O regime do Norte também ativou seus próprios alto-falantes, transmitindo sons irritantes que levaram moradores do Sul a instalar janelas com isolamento acústico.

Ao desligar seus alto-falantes primeiro, o governo de Lee propôs, na prática, um cessar-fogo na chamada “guerra sonora”. Na quinta-feira, autoridades militares sul-coreanas confirmaram que os alto-falantes norte-coreanos também haviam sido desligados. Eles disseram que monitorariam a fronteira para verificar se a medida era temporária ou definitiva.

“Esperamos que a Coreia do Norte também pare com o ataque sonoro, para que todos possam voltar à vida normal,” disse Park Yong-cheol, prefeito de Gwanghwa, condado sul-coreano na fronteira.

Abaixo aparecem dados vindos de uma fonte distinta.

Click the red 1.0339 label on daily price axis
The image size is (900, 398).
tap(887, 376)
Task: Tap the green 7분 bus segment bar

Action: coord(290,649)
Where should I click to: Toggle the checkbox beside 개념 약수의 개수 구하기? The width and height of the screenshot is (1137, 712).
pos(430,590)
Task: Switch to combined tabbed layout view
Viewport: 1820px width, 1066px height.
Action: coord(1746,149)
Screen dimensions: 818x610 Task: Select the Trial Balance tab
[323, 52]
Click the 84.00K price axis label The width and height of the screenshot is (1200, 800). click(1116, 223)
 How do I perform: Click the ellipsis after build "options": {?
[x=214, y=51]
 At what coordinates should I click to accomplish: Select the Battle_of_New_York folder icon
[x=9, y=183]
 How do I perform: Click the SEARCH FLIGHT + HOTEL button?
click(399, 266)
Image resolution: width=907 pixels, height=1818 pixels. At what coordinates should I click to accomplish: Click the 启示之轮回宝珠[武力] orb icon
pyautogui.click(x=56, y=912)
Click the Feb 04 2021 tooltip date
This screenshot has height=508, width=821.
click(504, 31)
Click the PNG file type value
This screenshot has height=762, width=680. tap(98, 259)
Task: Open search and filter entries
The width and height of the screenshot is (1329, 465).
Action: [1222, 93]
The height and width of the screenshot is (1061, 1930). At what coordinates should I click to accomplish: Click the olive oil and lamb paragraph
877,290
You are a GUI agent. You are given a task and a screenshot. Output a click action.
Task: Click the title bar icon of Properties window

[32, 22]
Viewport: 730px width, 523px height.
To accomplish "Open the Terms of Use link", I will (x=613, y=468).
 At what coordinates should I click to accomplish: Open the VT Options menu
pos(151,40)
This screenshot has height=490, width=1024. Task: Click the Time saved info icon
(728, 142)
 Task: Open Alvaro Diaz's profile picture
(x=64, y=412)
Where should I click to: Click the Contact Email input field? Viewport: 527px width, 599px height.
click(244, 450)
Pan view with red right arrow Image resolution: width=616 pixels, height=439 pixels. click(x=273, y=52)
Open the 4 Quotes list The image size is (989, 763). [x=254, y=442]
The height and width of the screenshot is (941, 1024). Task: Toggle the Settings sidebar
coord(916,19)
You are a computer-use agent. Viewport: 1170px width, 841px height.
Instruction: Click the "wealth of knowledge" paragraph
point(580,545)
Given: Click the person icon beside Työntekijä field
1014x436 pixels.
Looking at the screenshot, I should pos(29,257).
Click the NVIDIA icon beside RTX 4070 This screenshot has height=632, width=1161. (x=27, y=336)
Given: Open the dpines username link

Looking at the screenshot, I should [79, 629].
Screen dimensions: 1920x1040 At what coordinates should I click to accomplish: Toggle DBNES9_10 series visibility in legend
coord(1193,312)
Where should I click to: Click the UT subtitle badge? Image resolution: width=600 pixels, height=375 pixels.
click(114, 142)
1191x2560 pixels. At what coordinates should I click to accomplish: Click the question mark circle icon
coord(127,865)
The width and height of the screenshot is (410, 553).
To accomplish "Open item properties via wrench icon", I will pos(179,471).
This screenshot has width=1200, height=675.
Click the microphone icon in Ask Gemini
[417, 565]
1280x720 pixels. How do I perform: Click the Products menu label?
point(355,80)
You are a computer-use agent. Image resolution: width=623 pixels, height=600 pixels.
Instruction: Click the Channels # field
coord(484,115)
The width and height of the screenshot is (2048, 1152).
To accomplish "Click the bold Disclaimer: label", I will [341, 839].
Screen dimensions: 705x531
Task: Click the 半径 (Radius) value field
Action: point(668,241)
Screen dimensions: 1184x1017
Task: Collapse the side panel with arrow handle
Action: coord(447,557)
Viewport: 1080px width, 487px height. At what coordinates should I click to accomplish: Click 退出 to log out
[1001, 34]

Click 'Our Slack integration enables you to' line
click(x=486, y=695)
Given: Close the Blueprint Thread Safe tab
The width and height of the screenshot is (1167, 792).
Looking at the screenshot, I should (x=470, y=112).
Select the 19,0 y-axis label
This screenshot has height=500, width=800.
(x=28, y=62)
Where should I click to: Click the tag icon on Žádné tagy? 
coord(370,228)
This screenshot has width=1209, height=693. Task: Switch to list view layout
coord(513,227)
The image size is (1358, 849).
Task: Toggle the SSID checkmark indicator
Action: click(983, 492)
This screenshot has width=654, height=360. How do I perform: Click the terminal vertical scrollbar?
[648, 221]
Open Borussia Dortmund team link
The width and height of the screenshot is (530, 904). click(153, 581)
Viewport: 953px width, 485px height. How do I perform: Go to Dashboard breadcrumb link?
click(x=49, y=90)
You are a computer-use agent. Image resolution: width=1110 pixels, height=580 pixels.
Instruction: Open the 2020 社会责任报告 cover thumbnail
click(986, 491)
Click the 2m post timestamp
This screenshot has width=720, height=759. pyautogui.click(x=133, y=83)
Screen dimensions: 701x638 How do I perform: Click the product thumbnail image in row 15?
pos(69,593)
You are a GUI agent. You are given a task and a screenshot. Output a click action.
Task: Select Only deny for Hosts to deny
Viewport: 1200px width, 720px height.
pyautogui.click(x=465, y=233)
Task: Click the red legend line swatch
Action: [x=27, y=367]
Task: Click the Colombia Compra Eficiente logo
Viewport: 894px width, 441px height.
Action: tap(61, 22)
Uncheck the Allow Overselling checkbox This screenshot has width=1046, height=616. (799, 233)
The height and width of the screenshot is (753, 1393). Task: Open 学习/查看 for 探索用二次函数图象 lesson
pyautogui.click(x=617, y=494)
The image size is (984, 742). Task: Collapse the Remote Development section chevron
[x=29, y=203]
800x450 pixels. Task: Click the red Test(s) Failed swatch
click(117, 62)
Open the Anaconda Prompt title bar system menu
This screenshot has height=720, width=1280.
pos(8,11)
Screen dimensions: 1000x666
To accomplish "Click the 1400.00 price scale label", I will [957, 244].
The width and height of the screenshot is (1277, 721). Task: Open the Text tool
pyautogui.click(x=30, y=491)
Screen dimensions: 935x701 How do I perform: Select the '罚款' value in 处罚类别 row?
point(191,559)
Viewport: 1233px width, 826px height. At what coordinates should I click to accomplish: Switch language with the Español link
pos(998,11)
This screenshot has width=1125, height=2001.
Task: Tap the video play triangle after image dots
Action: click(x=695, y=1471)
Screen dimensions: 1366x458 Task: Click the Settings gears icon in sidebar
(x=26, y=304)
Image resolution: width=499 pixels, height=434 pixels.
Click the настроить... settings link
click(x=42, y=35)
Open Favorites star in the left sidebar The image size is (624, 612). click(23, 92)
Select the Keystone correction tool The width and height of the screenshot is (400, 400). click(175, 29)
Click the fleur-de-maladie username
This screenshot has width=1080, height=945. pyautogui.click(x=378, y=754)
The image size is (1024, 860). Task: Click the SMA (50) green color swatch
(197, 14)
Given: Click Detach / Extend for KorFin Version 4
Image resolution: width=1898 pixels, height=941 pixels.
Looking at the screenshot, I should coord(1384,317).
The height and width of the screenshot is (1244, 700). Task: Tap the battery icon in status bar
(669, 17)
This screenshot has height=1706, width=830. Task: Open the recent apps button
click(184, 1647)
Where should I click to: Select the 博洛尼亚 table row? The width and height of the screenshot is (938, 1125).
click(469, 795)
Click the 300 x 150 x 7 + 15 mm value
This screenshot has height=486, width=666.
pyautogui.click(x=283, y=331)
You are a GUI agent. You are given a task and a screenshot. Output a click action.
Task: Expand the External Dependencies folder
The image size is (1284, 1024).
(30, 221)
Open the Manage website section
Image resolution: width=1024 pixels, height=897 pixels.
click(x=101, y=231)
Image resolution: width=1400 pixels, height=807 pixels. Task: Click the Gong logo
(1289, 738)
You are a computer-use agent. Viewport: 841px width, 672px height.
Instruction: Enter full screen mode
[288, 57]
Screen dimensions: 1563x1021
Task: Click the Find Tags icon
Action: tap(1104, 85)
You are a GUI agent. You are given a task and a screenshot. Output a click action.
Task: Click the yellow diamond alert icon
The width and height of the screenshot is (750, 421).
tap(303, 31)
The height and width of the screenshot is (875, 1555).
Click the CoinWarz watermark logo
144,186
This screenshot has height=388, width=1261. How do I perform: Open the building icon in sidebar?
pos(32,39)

Durante sua campanha, Lee criticou duramente a política de Yoon em relação ao Norte, acusando-o de agravar desnecessariamente as tensões. Prometeu restabelecer canais de diálogo e encerrar ações provocativas entre os dois países.

No início desta semana, o governo de Lee também começou a pedir que grupos ativistas deixem de lançar balões com panfletos na direção do Norte, afirmando que essas ações aumentam as tensões e pouco contribuem para informar a população norte-coreana.

Mas os ativistas alegam que enviar balões faz parte da liberdade de expressão garantida pela Constituição, e acusam o governo Lee de ceder ao regime de Kim sob o pretexto de reduzir tensões.

Autoridades sul-coreanas indicaram que podem recorrer a leis internas de segurança e aviação para coibir o envio dos balões, uma vez que moradores da fronteira reclamam que tais ações colocam suas vidas em risco.

A Coreia do Norte não reagiu imediatamente aos gestos do Sul, mas parou de enviar balões com lixo desde novembro, quando a Coreia do Sul enfrentava uma crise política desencadeada pela breve imposição de lei marcial por Yoon, culminando em seu impeachment e remoção do cargo.

Sob o comando de Kim, o Norte se tornou cada vez mais hostil: cortou todo o diálogo com Seul e Washington, intensificou os testes com mísseis nucleares e prometeu tratar o Sul não como parceiro de reunificação, mas como inimigo a ser anexado — se necessário, com armas nucleares. Em outubro, destruiu com dinamite todas as ligações ferroviárias e rodoviárias entre os dois países.

Yoon também foi confrontador: ampliou os exercícios militares com EUA e Japão, com uso de porta-aviões, bombardeiros estratégicos e caças furtivos. Ele defendia a ideia de “levar liberdade” à Coreia do Norte, minando o controle de informação mantido por Kim.